Misunderstanding the Google Hidden URL Play

July 4, 2020

I read “Where Am I?” The write up address the void in the browser’s address bar. The point is that Google hides urls.

The author address the “problem” this way:

Based on the contents of the page, I’m clearly on a NYTimes property, but based on the address bar I’m clearly on google.com. If I click in the address bar I see https://www.google.com/amp/s/www.nytimes.com/2020/05/22/technology/google-antitrust.amp.html.

The write up points out that Google wants the user to click on the “address bar” and then try to figure out who owns the Web page displayed.

Phishing is a popular sport, and it seems that Google’s blank or modified address bar is a giant opaque lake for bad actors.

The author of the write points out:

Google serves NYTimes’ controlled content on a Google domain.

The write up adds:

In work security trainings and guides on the Internet we are trained to look at the URL bar to help make a decision on whether to trust a site, but the Google AMP Cache requires contradictory assumptions.

Here’s a diagram of Google as the Internet. What’s “in” Google becomes the Internet:


Stephen E Arnold, The Google Legacy and Google Version 2, both published by Infonortics (now defunct like many publishing house). Users, partners, advertisers, and developers only “know” what Google decides to provide.

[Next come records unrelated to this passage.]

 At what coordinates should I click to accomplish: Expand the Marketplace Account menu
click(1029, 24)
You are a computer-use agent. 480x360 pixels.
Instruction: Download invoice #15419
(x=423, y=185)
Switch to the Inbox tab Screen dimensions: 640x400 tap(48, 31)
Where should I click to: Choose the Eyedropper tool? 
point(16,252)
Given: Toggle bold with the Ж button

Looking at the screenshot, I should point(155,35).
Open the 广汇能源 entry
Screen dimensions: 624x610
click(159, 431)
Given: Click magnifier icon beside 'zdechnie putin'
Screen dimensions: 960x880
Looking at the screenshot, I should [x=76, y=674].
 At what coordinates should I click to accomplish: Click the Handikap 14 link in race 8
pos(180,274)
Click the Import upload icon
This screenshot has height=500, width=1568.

Blank urls are an overt indication of Google’s “ownership” of the “Internet.” The diagram was first created for an Arnold lecture about Google in 2003.

Several observations:

  1. Google’s apparent objective is to become the gateway to the Internet. This is a variation of its walled garden approach. What you “receive” and “see” is the Internet. Obfuscating urls is one step toward this goal.
  2. The way to “find” certain content is to buy ads. Scrubbing urls for PDFs means that if someone wants content found, there is a road. That road is Google Advertising.
  3. Confusion in a Google service is understood by the happy Googlers. The confusion increases dependence on Google to locate information.

This is what some might characterize as “just business.” DarkCyber’s view is the Google is creating opportunities for bad actors to make phishing easier than ever.

Hey, how hard is it to create a spoofed page, SEO that puppy, and display it to one of my neighbors’ bridge partners?

Easy, gentle reader. Without ethical control or meaningful guidelines, the Google is — in case you have not figured it out — is the Internet.

A blank address bar is just the beginning too. Think of this control as a form of “independence.” Life is simpler when it is controlled.